Crockett County missed its first two penalty kicks. When teammate Baker Bogaard converted on the fourth attempt, Munford was going to state for the first time in school history.
“I always think about that day like it was yesterday,” Branden said. “We beat a team that should have killed us.”
One step at a time
Dyersburg State is a stop on the map, not the destination. Branden is plain about that.
“I’ve gotten to that part, but I’ve got so much more to do,” he said. “I’ve still got to get through this college, then I’m going to go to another university, and hopefully play for them too, and then take a step to pro.”
He said his father, Atoka Fire Chief Bill Scott, has been both a consistent supporter and a tough critic, the kind of parent who does not let a dream settle into comfortable talk. There were times when Branden wasn’t sure he was good enough.
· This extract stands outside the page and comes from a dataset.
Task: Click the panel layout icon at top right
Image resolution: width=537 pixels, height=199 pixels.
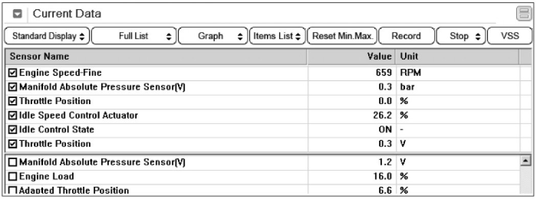Action: point(524,14)
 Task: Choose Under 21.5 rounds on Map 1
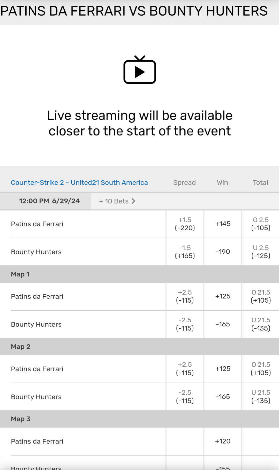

“I was doubting myself a lot because I didn’t think I was good enough,” he said. “I’ve been hard on myself so I don’t make him think that I’m not ready for this.”
His father’s response was not gentle.
“He’s told me, ‘If you’re not good enough, quit. But if that’s the thought you’re gonna have, then why should I help you?'” Branden said. “I took that to heart.”
There were stretches where the work felt like too much – schoolwork piling up, the body running low – and he thought about walking away. He chose not to.
“You just never make a decision when you’re upset,” he said, “because you will regret it later in life.”
He has spent time over the years with younger players coming up behind him, and he does not offer them easy reassurance.
“Life is going to give you some hard challenges, and it’s going to knock you down repeatedly,” he said. “But if you want this, if you feel like you deserve it — you better prove to everybody why. And if you want it so bad, you’ll get back up no matter what.”
Jines said he has been telling Branden’s story to players who just got cut since before Branden ever put on a Munford jersey. He plans to keep telling it.
“A lot of kids don’t do that,” Jines said.
As the stage cleared, Jines leaned in with one last thought for Branden: Nothing was given, it was earned.